EXERCISE
A word-for-word transcript of the closing lines is required: from the one with "The width and" through the final line of the data.

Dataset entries
● ● ● ● ●
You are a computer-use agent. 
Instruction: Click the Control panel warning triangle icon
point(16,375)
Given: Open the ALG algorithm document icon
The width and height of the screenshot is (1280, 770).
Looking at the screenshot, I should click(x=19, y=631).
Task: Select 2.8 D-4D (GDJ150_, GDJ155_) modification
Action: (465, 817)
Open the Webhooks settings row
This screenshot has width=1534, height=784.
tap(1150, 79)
● ● ● ● ●
SOLUTION TO THE PROBLEM
The width and height of the screenshot is (1280, 770).
Looking at the screenshot, I should click(x=19, y=631).
Task: Select 2.8 D-4D (GDJ150_, GDJ155_) modification
Action: (465, 817)
Open the Webhooks settings row
This screenshot has width=1534, height=784.
tap(1150, 79)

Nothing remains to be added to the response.